PROBLEM →
From the line containing "Given: Go up to the parent folder" to the line containing "The height and width of the screenshot is (840, 1406)." in the records below, set down every line exactly as it stands, both ends included, and skip the pictures.
[[ DATA PROVIDED, beginning ]]
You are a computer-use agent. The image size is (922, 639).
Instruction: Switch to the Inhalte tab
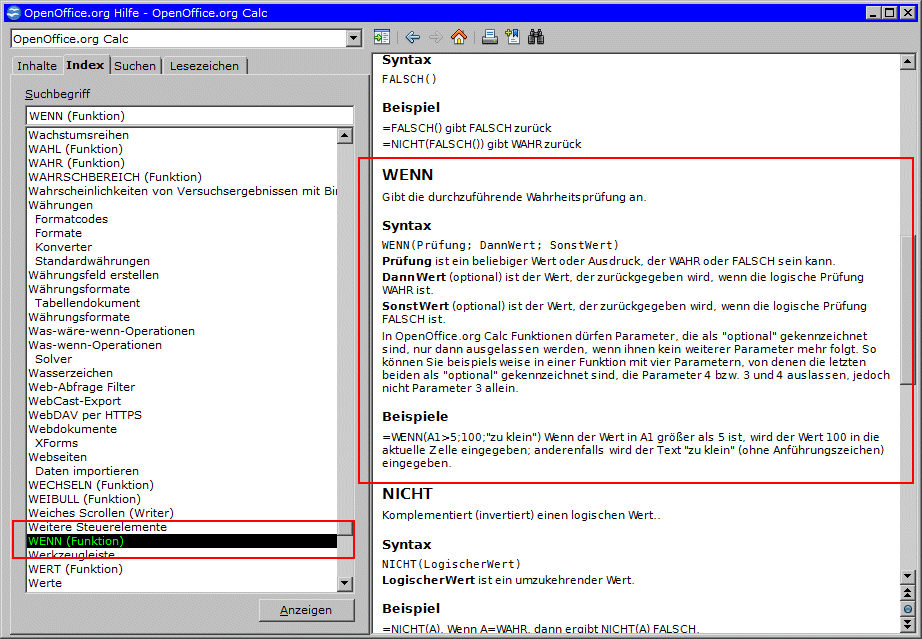[x=37, y=66]
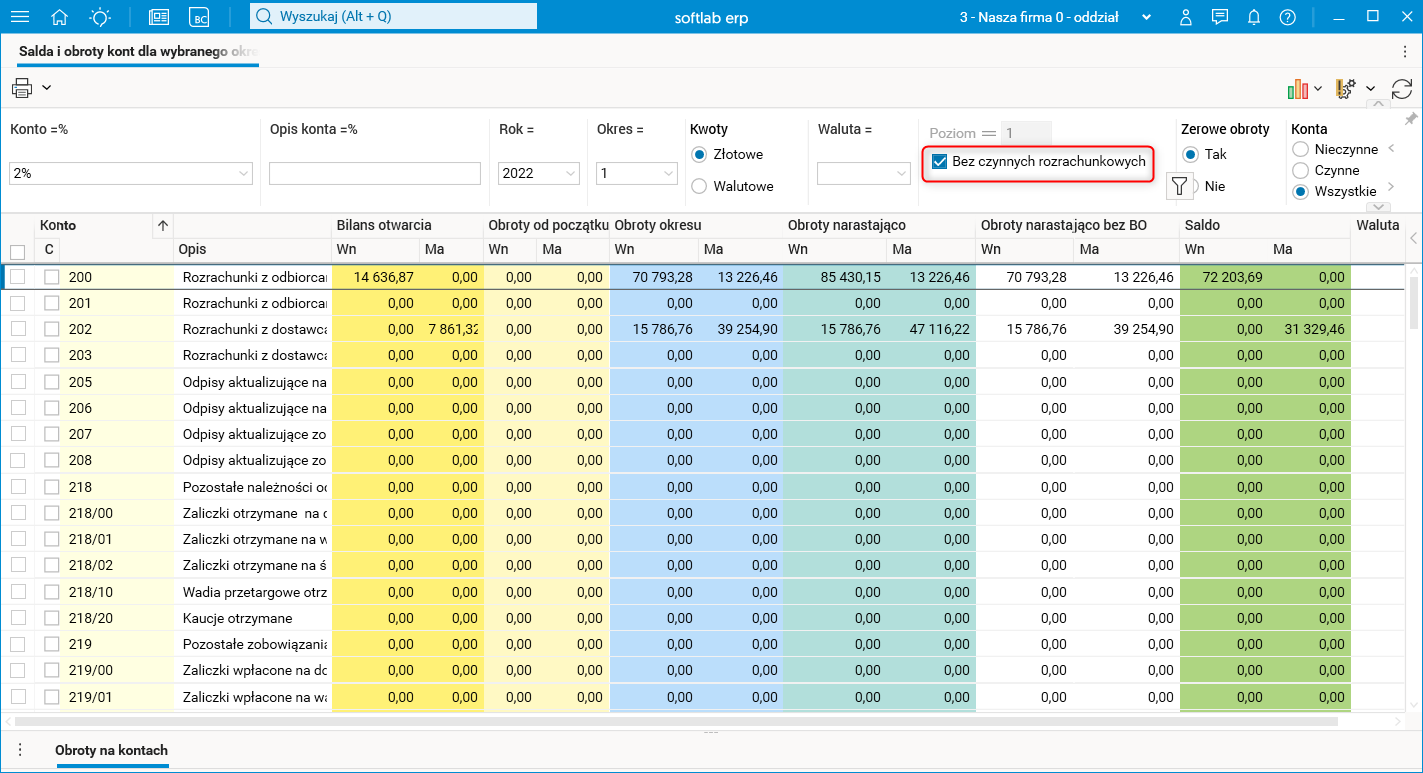The height and width of the screenshot is (773, 1423).
Task: Select the Salda i obroty kont tab
Action: click(138, 50)
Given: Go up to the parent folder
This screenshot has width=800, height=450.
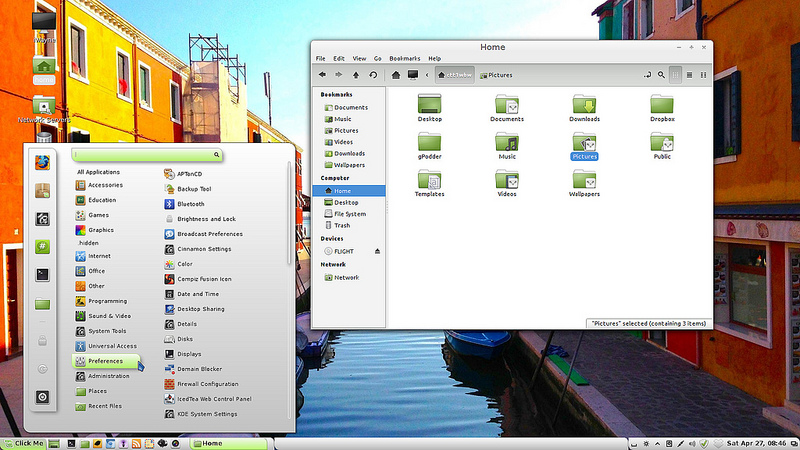Looking at the screenshot, I should pos(357,74).
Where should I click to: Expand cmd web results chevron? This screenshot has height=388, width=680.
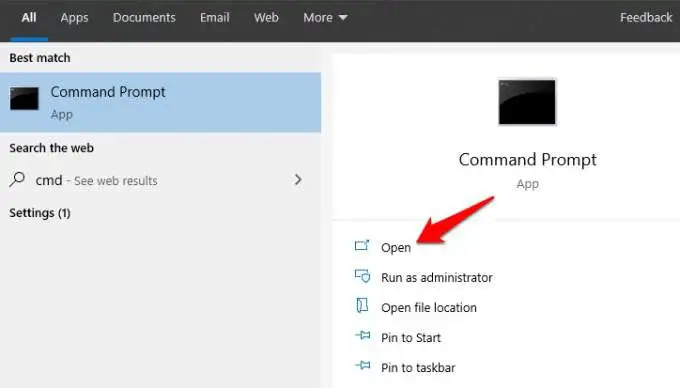298,179
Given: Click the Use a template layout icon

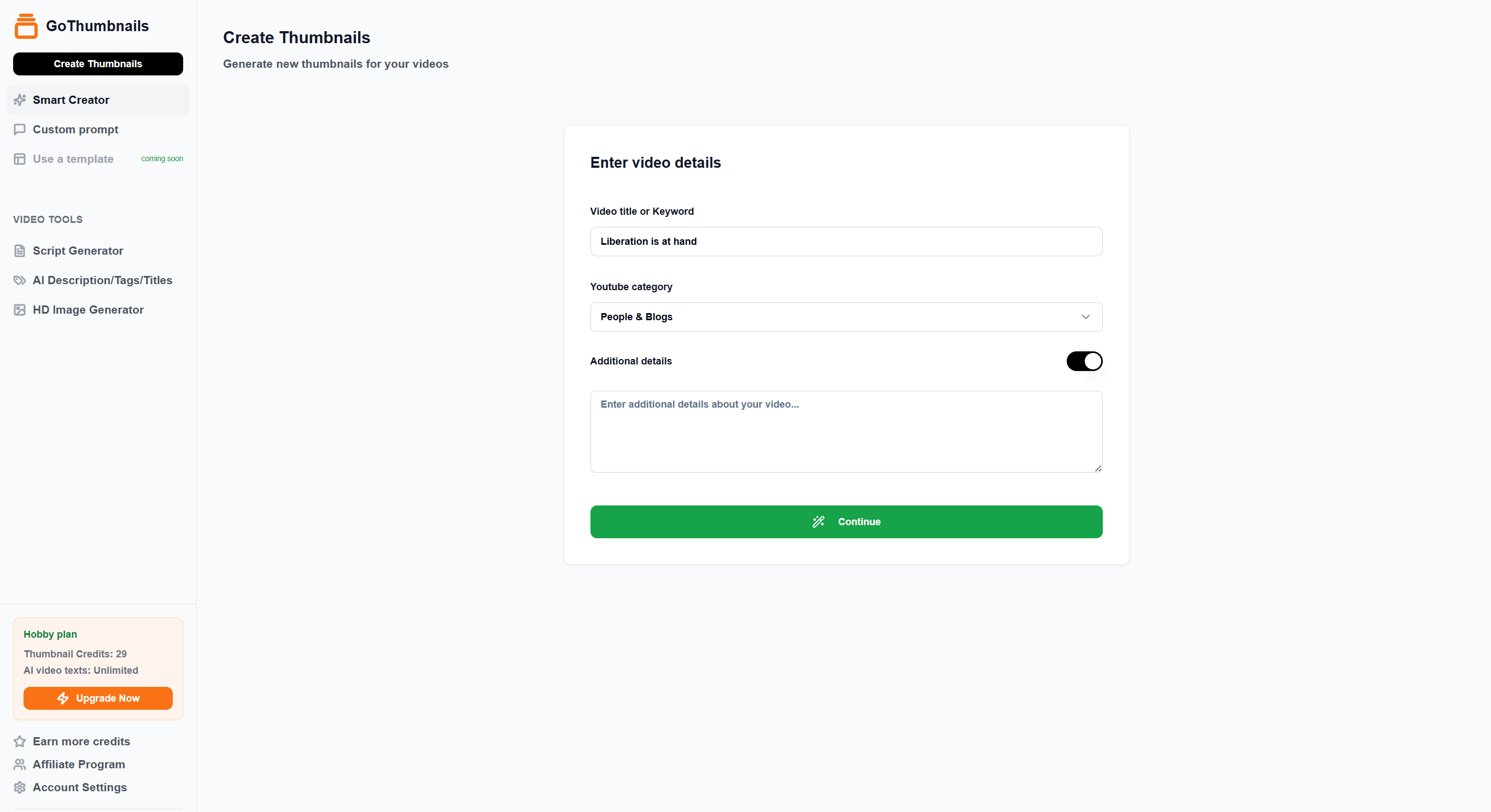Looking at the screenshot, I should (x=20, y=159).
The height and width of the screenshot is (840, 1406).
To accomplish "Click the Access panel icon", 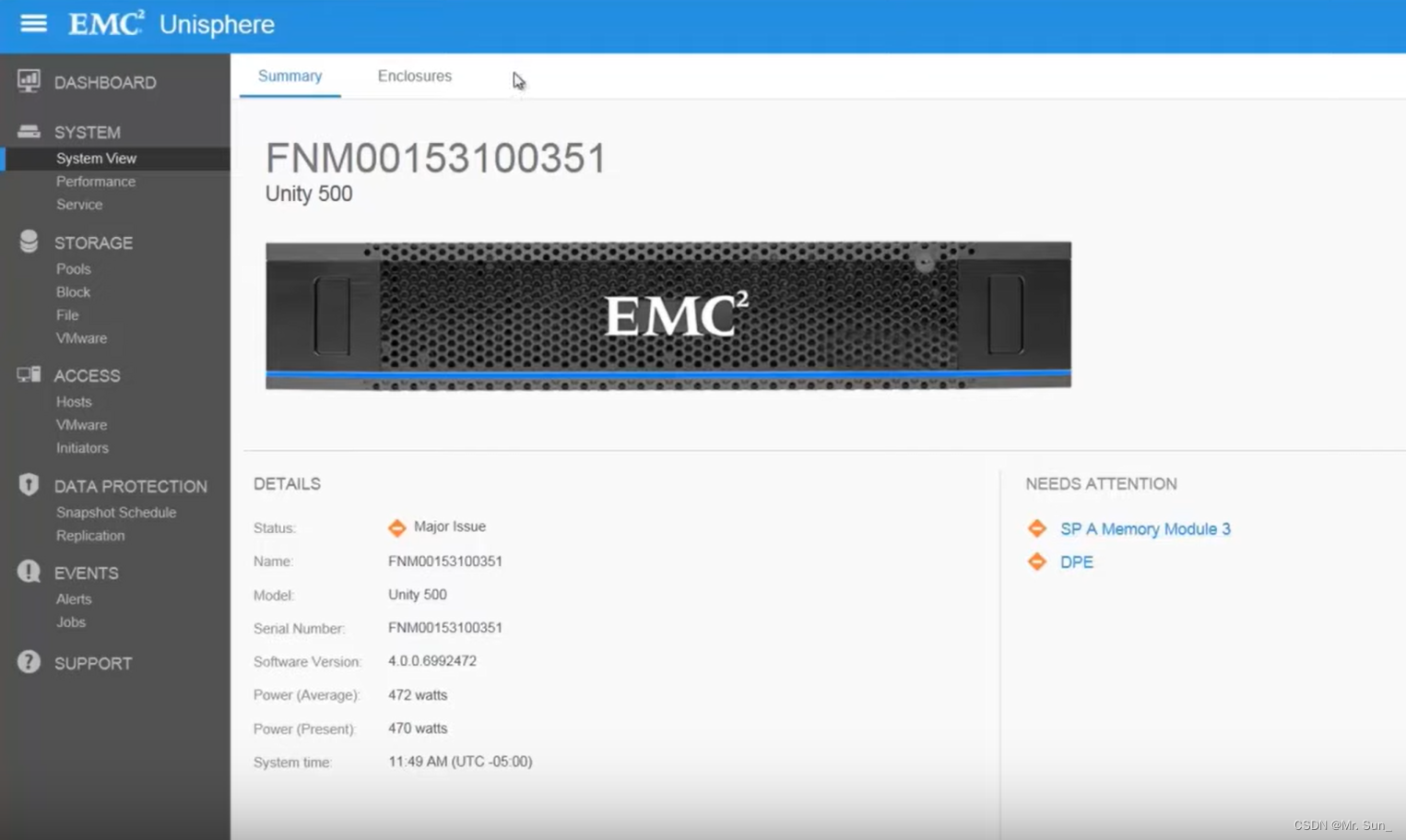I will [28, 373].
[[ DATA PROVIDED, end ]]
SOLUTION BELOW →
Given: Go up to the parent folder
This screenshot has width=800, height=450.
Looking at the screenshot, I should pos(357,74).
Where should I click to: Expand cmd web results chevron? This screenshot has height=388, width=680.
298,179
Given: Click the Use a template layout icon

Looking at the screenshot, I should (x=20, y=159).
The height and width of the screenshot is (840, 1406).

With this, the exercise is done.